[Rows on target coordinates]
>>>>>

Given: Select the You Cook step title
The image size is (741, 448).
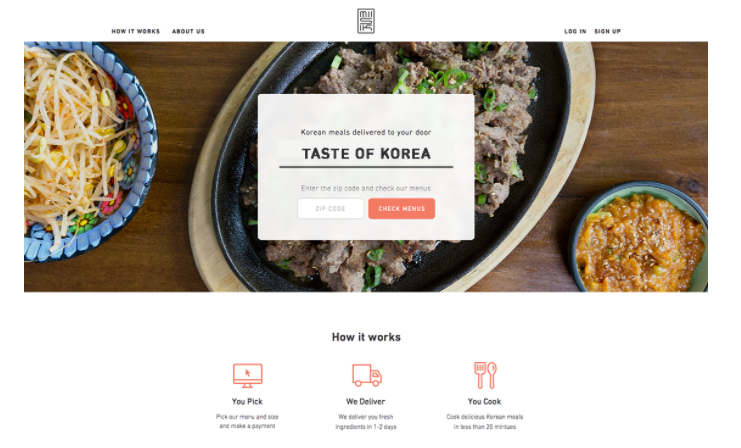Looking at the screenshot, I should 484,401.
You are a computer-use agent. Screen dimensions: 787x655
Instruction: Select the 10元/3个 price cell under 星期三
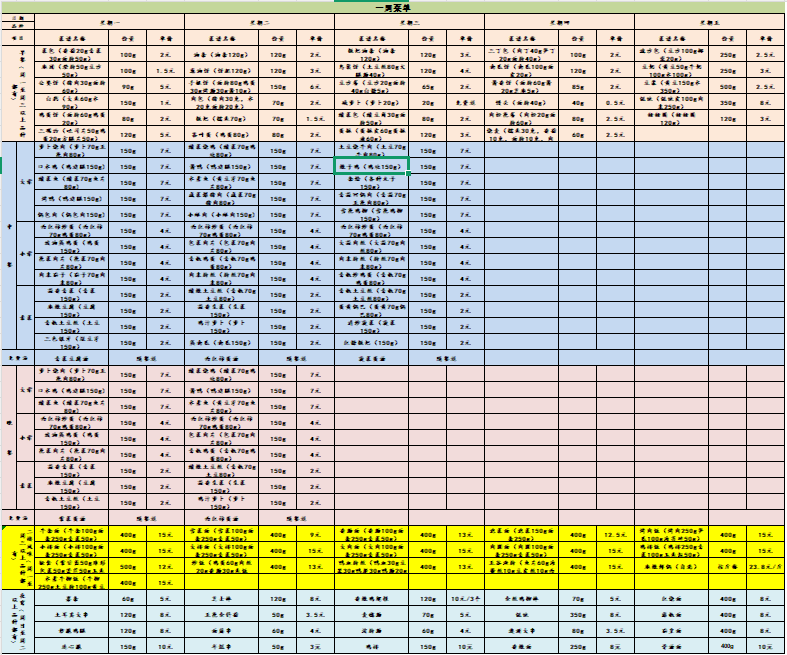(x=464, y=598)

<<<<<

Can you recast the rows above as a two-column CSV with the headers "prompt" and "target"? Use one line per row, with the row's text in the first quoted field and its answer in the second, turn any line breaks into spaces, and leave out the pictures.

▶ [ANSWER BELOW]:
prompt,target
"Given: Select the You Cook step title The image size is (741, 448).","Looking at the screenshot, I should 484,401."
"You are a computer-use agent. Screen dimensions: 787x655 Instruction: Select the 10元/3个 price cell under 星期三","(x=464, y=598)"